Teks yang Diberikan:
▼
Headline
Penaikan belanja akan turut mendorong pertumbuhan ekonomi menjadi 5,4%.
Penaikan belanja akan turut mendorong pertumbuhan ekonomi menjadi 5,4%.
Menanti Arah Kebijakan Trump
Anastasia Arvirianty
Pelaku pasar juga tengah menunggu kebijakan Bank Sentral AS (The Fed) yang diprediksi akan menaikkan suku bunga acuan pada Desember mendatang.
PASAR keuangan global sedang berada di masa penantian (wait and see) pascaterpilihnya Donald Trump sebagai presiden Amerika Serikat. Pasar menanti langkah atau kebijakan yang akan ditempuh Trump setelah dilantik.
"Ia akan mengurus ratusan juta penduduk AS, jadi mestinya tidak akan ambil kebijakan yang kontroversial dan merugikan," ujar anggota Komisioner Lembaga Penjamin Simpanan (LPS) Destry Damayanti saat dijumpai dalam acara Sarasehan Mas TRIP, di Jakarta, kemarin.
Meski begitu, berdasarkan kampanye kemarin, menurut Destry, kebijakan Trump cukup untuk memberikan stimulus-stimulus bagi perbaikan ekonomi, semisal kebijakan mengurangi pajak korporasi dan pajak untuk masyarakat bawah serta meningkatkan pengeluaran untuk kesehatan masyarakat. Dengan begitu, menurut Destry, jika dilihat, memang sepertinya tidak ada kebijakan Trump yang akan membuat kontraksi ekonomi.
"Mungkin kebijakan proteksinya yang membuat khawatir, tapi sebagian besar negara maju memang sedang melakukan proteksi, sebab ekonomi mereka sedang berat. Jadi ibaratnya mengamankan kondisi diri sendiri dulu," terangnya.
▲
Tugas:
Bisakah Anda menuliskan kembali seluruh artikel tentang arah kebijakan Trump di atas tanpa mengubah apa pun?

Data yang Diberikan:
▼
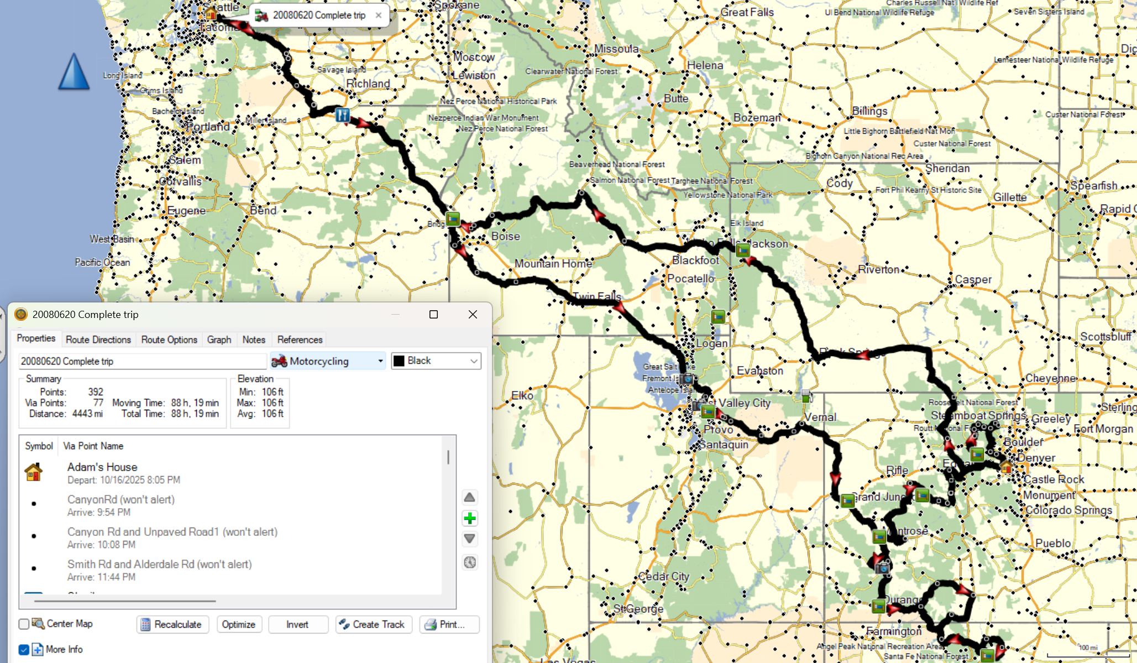The width and height of the screenshot is (1137, 663).
Task: Click the route name text field
Action: coord(142,361)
▲
Penyelesaian:
Headline
Penaikan belanja akan turut mendorong pertumbuhan ekonomi menjadi 5,4%.
Penaikan belanja akan turut mendorong pertumbuhan ekonomi menjadi 5,4%.
Menanti Arah Kebijakan Trump
Anastasia Arvirianty
Pelaku pasar juga tengah menunggu kebijakan Bank Sentral AS (The Fed) yang diprediksi akan menaikkan suku bunga acuan pada Desember mendatang.
PASAR keuangan global sedang berada di masa penantian (wait and see) pascaterpilihnya Donald Trump sebagai presiden Amerika Serikat. Pasar menanti langkah atau kebijakan yang akan ditempuh Trump setelah dilantik.
"Ia akan mengurus ratusan juta penduduk AS, jadi mestinya tidak akan ambil kebijakan yang kontroversial dan merugikan," ujar anggota Komisioner Lembaga Penjamin Simpanan (LPS) Destry Damayanti saat dijumpai dalam acara Sarasehan Mas TRIP, di Jakarta, kemarin.
Meski begitu, berdasarkan kampanye kemarin, menurut Destry, kebijakan Trump cukup untuk memberikan stimulus-stimulus bagi perbaikan ekonomi, semisal kebijakan mengurangi pajak korporasi dan pajak untuk masyarakat bawah serta meningkatkan pengeluaran untuk kesehatan masyarakat. Dengan begitu, menurut Destry, jika dilihat, memang sepertinya tidak ada kebijakan Trump yang akan membuat kontraksi ekonomi.
"Mungkin kebijakan proteksinya yang membuat khawatir, tapi sebagian besar negara maju memang sedang melakukan proteksi, sebab ekonomi mereka sedang berat. Jadi ibaratnya mengamankan kondisi diri sendiri dulu," terangnya.